§ Provided records

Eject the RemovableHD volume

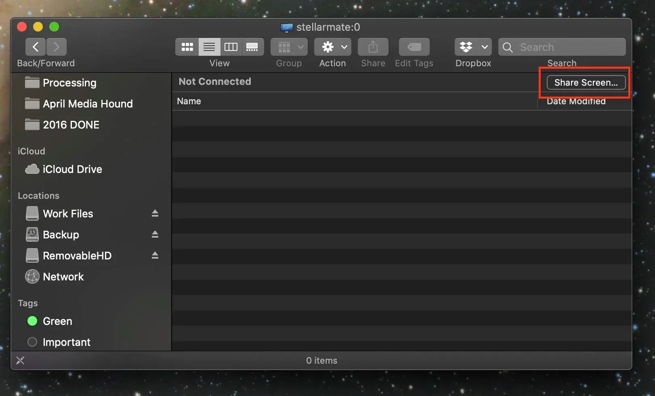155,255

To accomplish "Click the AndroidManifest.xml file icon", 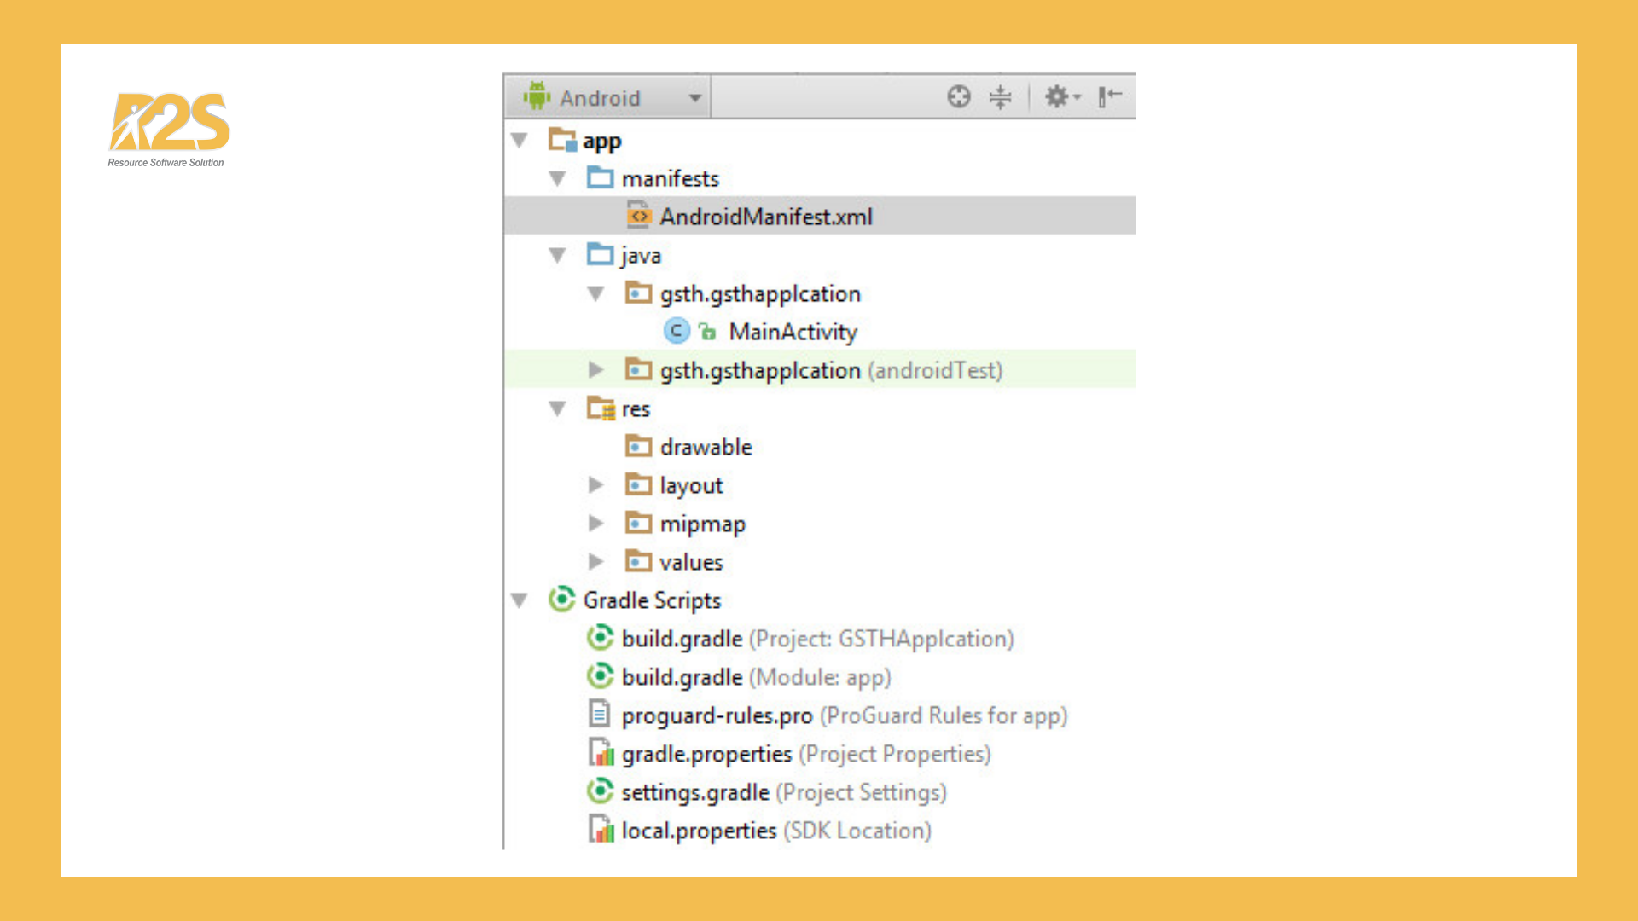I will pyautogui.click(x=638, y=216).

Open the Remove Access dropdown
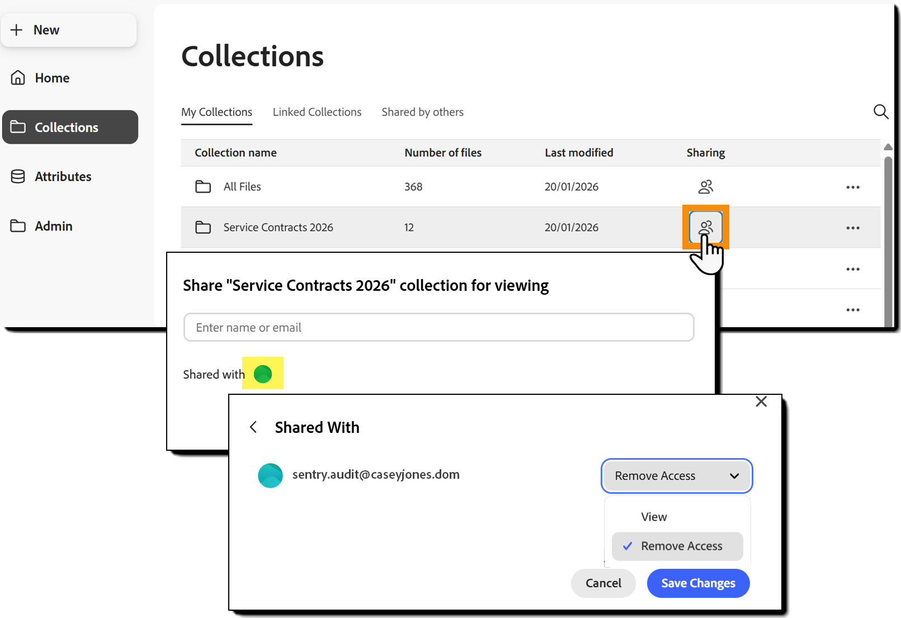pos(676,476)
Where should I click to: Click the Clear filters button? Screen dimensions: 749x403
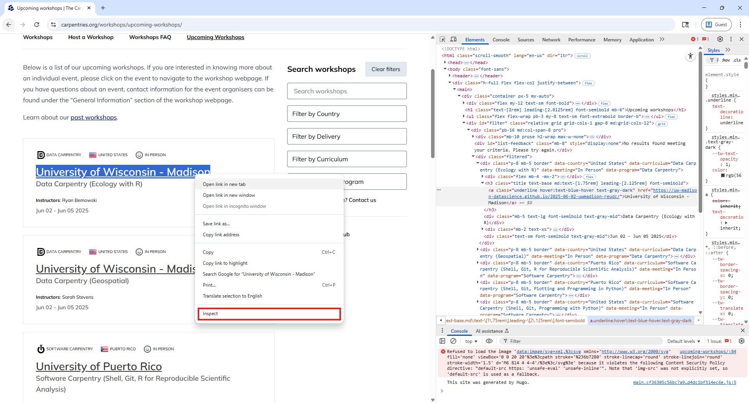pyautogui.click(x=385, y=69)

---

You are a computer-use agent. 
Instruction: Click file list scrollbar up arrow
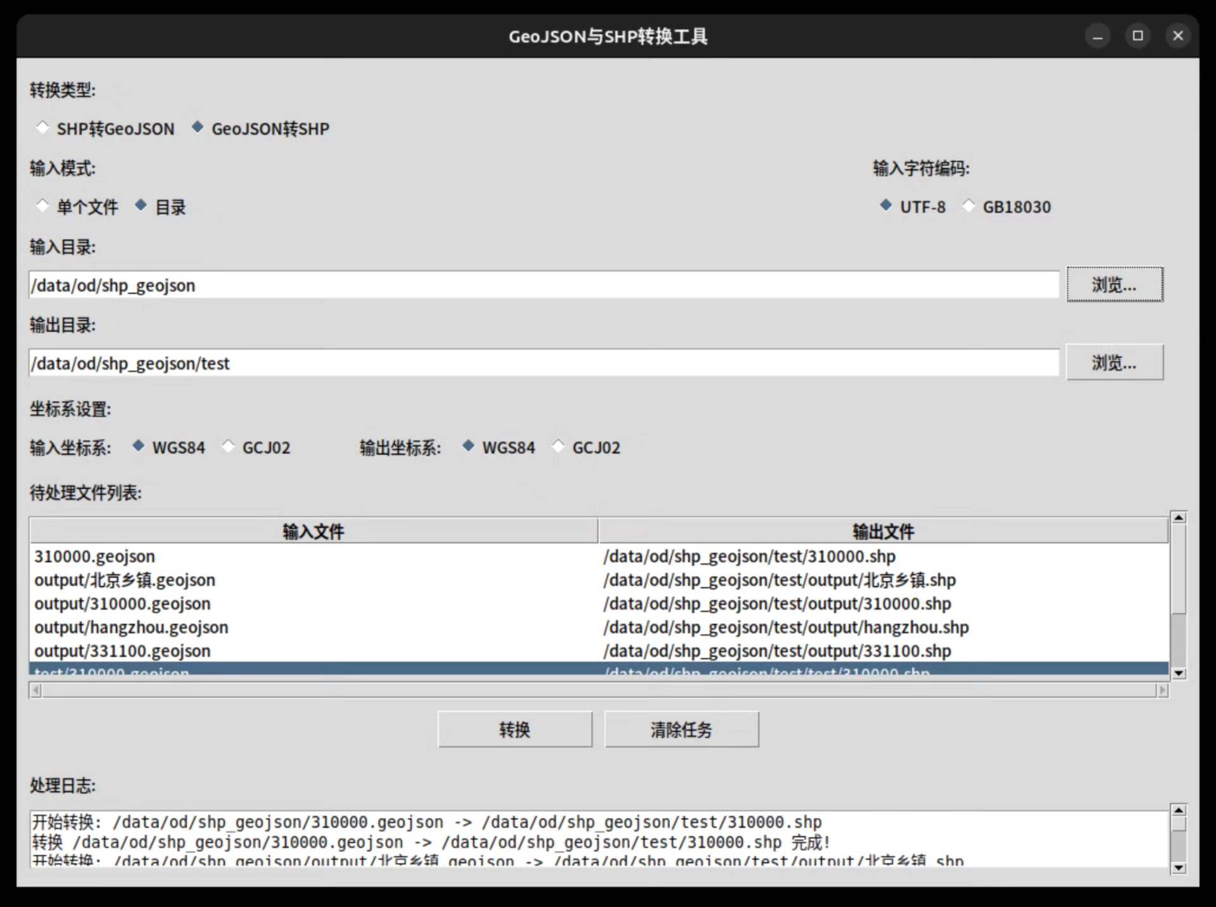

§ Work item
Please reproduce the lines from the line with "You are a computer-use agent." to the line with "Instruction: Click file", both ends included, exactly as they appear above.

§ The completed task
You are a computer-use agent. 
Instruction: Click file list scrollbar up arrow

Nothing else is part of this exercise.